They became law partners in the 1990s at the labor and employment firm Kusnick & Rothstein in Plantation. Those were the salad days before Kusnick followed the brash power broker to 70-attorney Rothstein Rosenfeldt Adler in Fort Lauderdale.
Now Kusnick could follow Rothstein to prison.

Kusnick was one of four men charged Friday with playing side roles in Rothstein’s $1.2 billion financing scheme founded on bogus settlements. Kusnick is accused of defrauding two clients of Rothstein Rosenfeldt Adler by writing a letter purporting to settle pending litigation in their favor on a home construction project that turned sour.

“In fact, however, no such litigation had been instituted, and no such settlement existed,” federal prosecutors said.

The clients are not named in the criminal charge, but the description matches claims by auto dealership owner Ed Morse and his wife, Carol, who named Kusnick as a defendant in a malpractice lawsuit against Rothstein and RRA. Morse’s son, Ted, was a close friend of Rothstein’s, and the Morses claimed $57 million in investment losses from the law firm chairman’s fraud.

After months of speculation about others who might be charged, prosecutors ended serving up an appetizer with promises of more to come. Sources close to the investigation have said prosecutors are working on an omnibus racketeering indictment that could be ready this summer.

The U.S. attorney’s office is looking, among other things, at investment money that was funneled to political campaigns through loans or bonuses to Rothstein’s law partners, sources say.

“The investigation is continuing, that is for sure,” U.S. Attorney Wifredo Ferrer said. “The house of cards supporting Scott Rothstein’s elaborate Ponzi scheme continues to crumble.

Fraud Help

The four men were charged Friday with one count of wire fraud conspiracy. The method of charging them by criminal information usually indicates the defendants plan to plead guilty. The charge carries a maximum five-year sentence.

Stephen Caputi of Lauderhill, Rothstein’s business partner in the Cafe Iguana nightclub, was accused of portraying a banker and plaintiff at meetings with potential investors, according to the information.

The other two defendants, William Corte of Plantation and Curtis Renie of Fort Lauderdale, worked in the law firm’s information technology department.

Until the latest charges, only Rothstein and RRA’s former COO Debra Villegas had been charged. Rothstein is serving a 50-year sentence, and Villegas received a 10-year prison term.

With the new charges, prosecutors are painting a picture of a rogue law firm that was rotten from top to bottom.

“One thing is clear, Rothstein was able to deceive investors because of the participation by others,” said John V. Gillies, special agent in charge of the FBI in Miami.

The new defendants were charged with participating in the scheme in their own separate ways.

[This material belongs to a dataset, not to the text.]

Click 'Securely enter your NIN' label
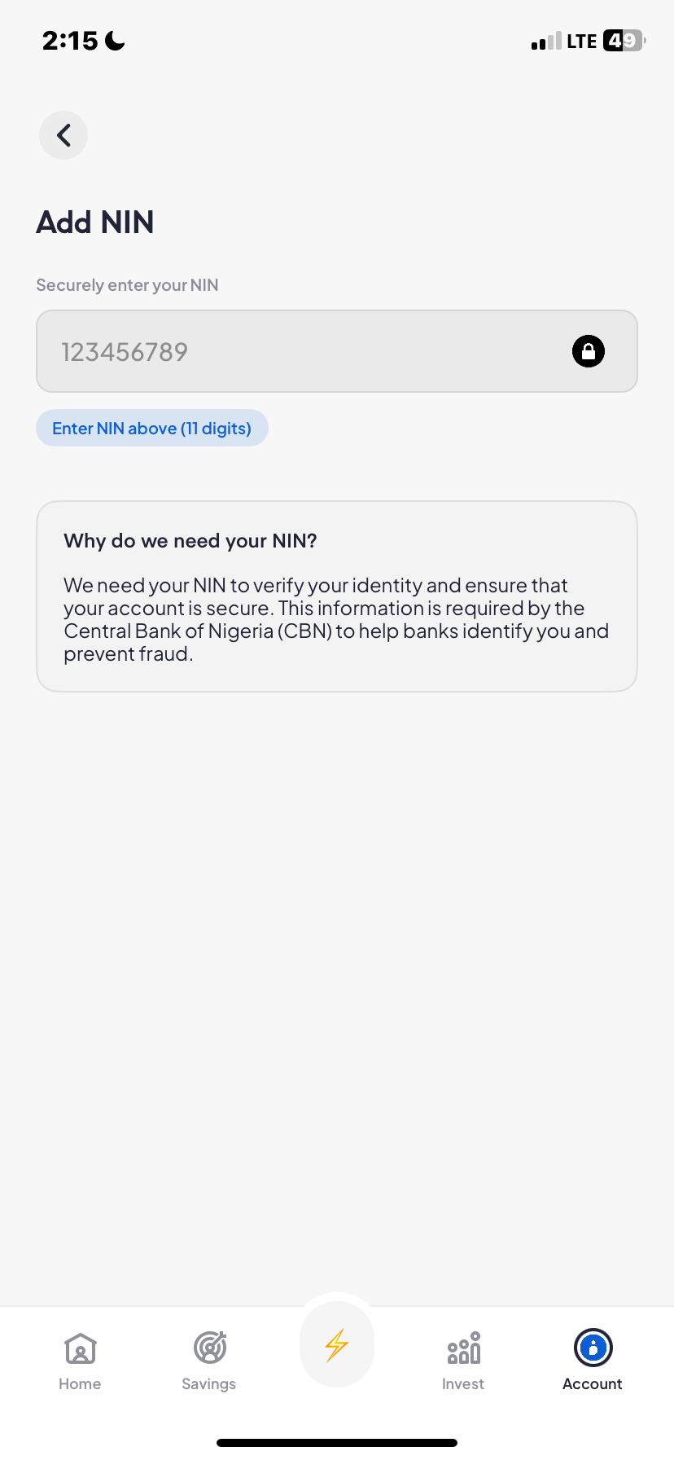This screenshot has width=674, height=1460. (x=127, y=285)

Word that Kusnick would be criminally charged leaked last year at a hearing in a state court lawsuit brought by cheated investors. Prosecutors charge he wrote a fraudulent settlement letter purporting to resolve non-existent litigation under the false letterhead, “Howard Kusnick and Associates.”

The recipients were two RRA clients, ostensibly the Morses, who hired Rothstein to pursue litigation against a general contractor and subcontractors on a home project. The Morses sued over a kitchen renovation.

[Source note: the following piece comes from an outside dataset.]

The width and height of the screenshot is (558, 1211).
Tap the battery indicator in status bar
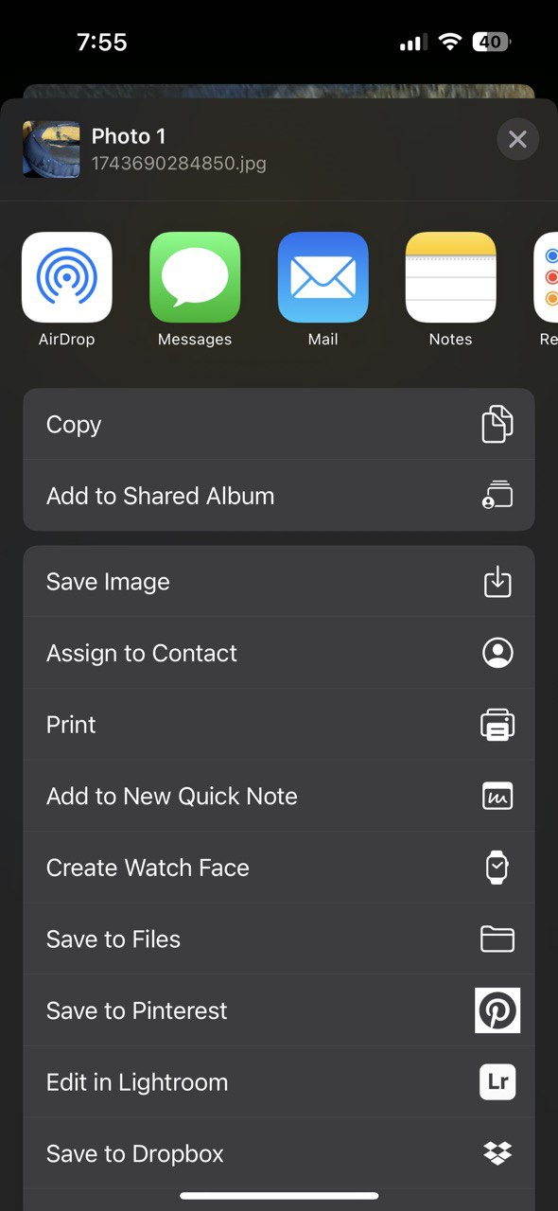492,42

Rothstein settled the lawsuit in 2009 without the consent or knowledge of the Morses, agreeing they would pay $500,000 to the general contractor, prosecutors say.

Rothstein then instructed Kusnick to tell the clients they had won a settlement worth about $20 million but would have to post a bond worth 2.5 times that amount to collect it.

Banker or Client

The information paints Caputi as a character actor who played the role of either a TD Bank employee or a plaintiff who received one of Rothstein’s bogus settlements — depending on what the crooked lawyer needed to fool potential investors.

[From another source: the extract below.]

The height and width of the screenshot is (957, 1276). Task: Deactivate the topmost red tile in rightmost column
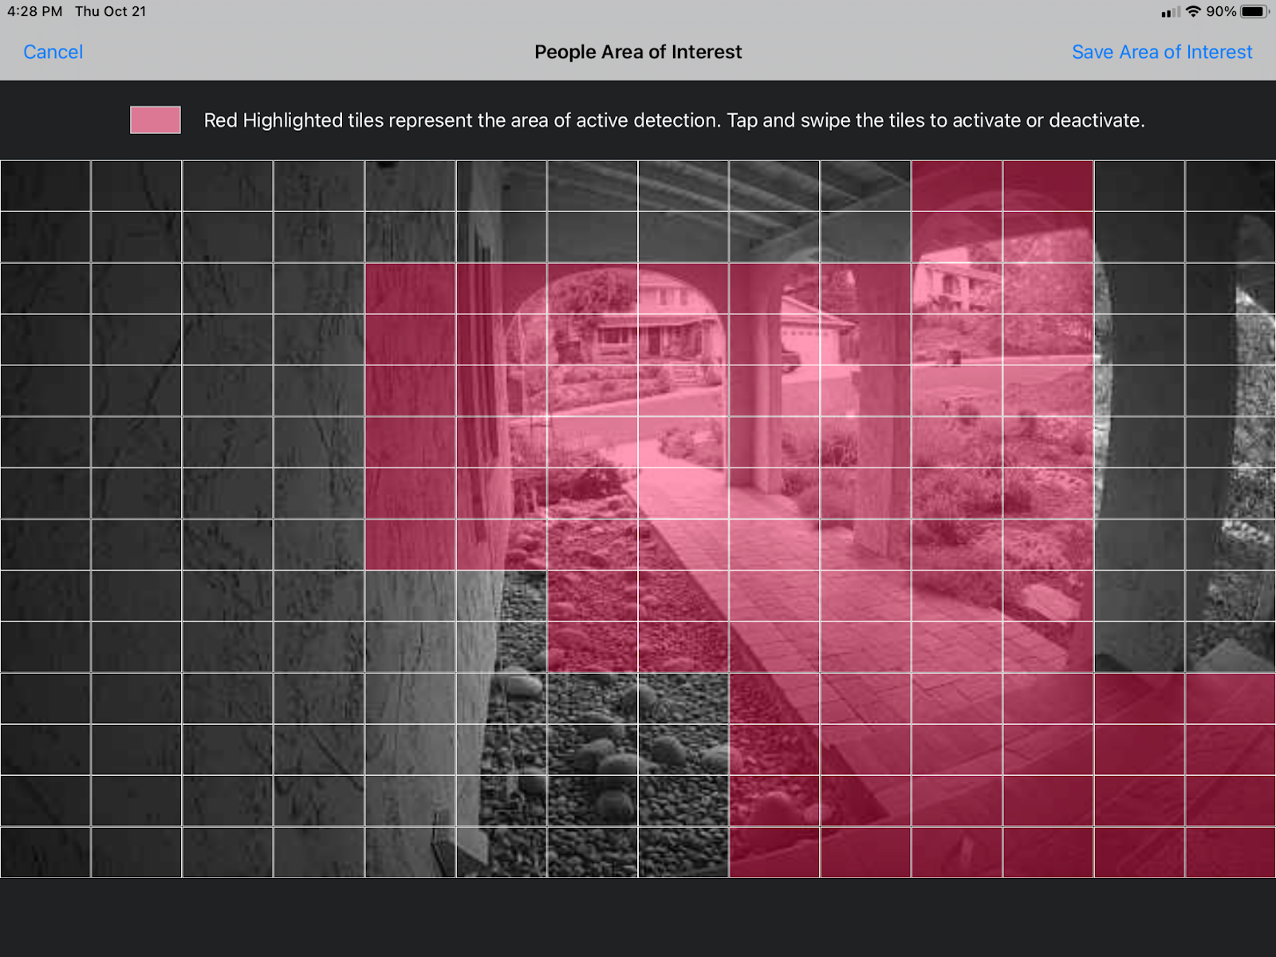[1231, 699]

As the bogus banker, Caputi allegedly told investors in a TD Bank conference room that he would perform due diligence. As a fake plaintiff, the charge said Caputi falsely told two potential investors in 2009 that he had entered into a $100,000 settlement.
Greenberg Traurig attorneys representing TD Bank did not return phone calls for comment.

Rothstein worked his Ponzi scheme by telling investors that plaintiffs were willing to accept discounted lump-sum payments from investors, who in turn would get payments owed from the negotiated settlements, prosecutors say.

A big part of Rothstein’s scam was showing investors how much money others had fed into his venture’s bank accounts. That’s where the RRA IT specialists came into play.

Rothstein paid Renie and Corte $5,000 to copy the TD Bank website to the law firm’s file server, the information states. Everything looked like the real site, except the stock ticker didn’t function.

“Renie would manually update the stock ticker and the clock on the copied website to make it appear to be the actual TD Bank website,” the information states.

The website would falsely reflect RRA held $300 million to $1.1 billion on deposit at TD Bank, the information states.